_Activity_. The reply should give back every entry exactly as written.

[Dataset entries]

-----

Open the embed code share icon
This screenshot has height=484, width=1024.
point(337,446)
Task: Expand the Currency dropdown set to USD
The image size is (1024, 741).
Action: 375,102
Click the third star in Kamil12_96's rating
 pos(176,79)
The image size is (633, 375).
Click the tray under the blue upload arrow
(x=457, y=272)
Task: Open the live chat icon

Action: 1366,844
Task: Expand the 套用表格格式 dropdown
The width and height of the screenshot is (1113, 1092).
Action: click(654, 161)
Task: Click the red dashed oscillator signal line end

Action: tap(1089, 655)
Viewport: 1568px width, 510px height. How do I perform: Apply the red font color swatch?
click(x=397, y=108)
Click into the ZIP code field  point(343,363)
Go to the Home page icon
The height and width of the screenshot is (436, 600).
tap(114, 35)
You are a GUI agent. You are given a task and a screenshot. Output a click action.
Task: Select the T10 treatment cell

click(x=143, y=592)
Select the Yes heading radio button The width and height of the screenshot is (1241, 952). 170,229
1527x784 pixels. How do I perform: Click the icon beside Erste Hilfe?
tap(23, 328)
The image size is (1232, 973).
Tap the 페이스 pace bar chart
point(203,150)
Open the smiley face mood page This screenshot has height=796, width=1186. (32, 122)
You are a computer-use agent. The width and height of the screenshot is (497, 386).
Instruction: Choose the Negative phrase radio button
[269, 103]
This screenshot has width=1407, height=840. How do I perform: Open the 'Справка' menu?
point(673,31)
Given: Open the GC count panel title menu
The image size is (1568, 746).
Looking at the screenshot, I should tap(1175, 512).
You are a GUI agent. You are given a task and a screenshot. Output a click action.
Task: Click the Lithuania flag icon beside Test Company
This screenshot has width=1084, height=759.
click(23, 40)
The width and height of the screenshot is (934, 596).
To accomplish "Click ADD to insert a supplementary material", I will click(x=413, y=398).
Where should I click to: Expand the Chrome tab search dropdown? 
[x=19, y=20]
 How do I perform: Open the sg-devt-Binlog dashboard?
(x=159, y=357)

-----

_Exercise answer_.
Open the embed code share icon
This screenshot has height=484, width=1024.
point(337,446)
Task: Expand the Currency dropdown set to USD
The image size is (1024, 741).
Action: 375,102
Click the third star in Kamil12_96's rating
 pos(176,79)
The image size is (633, 375).
Click the tray under the blue upload arrow
(x=457, y=272)
Task: Open the live chat icon

Action: 1366,844
Task: Expand the 套用表格格式 dropdown
The width and height of the screenshot is (1113, 1092).
Action: click(654, 161)
Task: Click the red dashed oscillator signal line end

Action: tap(1089, 655)
Viewport: 1568px width, 510px height. How do I perform: Apply the red font color swatch?
click(x=397, y=108)
Click into the ZIP code field  point(343,363)
Go to the Home page icon
The height and width of the screenshot is (436, 600).
tap(114, 35)
You are a GUI agent. You are given a task and a screenshot. Output a click action.
Task: Select the T10 treatment cell

click(x=143, y=592)
Select the Yes heading radio button The width and height of the screenshot is (1241, 952). 170,229
1527x784 pixels. How do I perform: Click the icon beside Erste Hilfe?
tap(23, 328)
The image size is (1232, 973).
Tap the 페이스 pace bar chart
point(203,150)
Open the smiley face mood page This screenshot has height=796, width=1186. (32, 122)
You are a computer-use agent. The width and height of the screenshot is (497, 386).
Instruction: Choose the Negative phrase radio button
[269, 103]
This screenshot has width=1407, height=840. How do I perform: Open the 'Справка' menu?
point(673,31)
Given: Open the GC count panel title menu
The image size is (1568, 746).
Looking at the screenshot, I should tap(1175, 512).
You are a GUI agent. You are given a task and a screenshot. Output a click action.
Task: Click the Lithuania flag icon beside Test Company
This screenshot has width=1084, height=759.
click(23, 40)
The width and height of the screenshot is (934, 596).
To accomplish "Click ADD to insert a supplementary material", I will click(x=413, y=398).
Where should I click to: Expand the Chrome tab search dropdown? 
[x=19, y=20]
 How do I perform: Open the sg-devt-Binlog dashboard?
(x=159, y=357)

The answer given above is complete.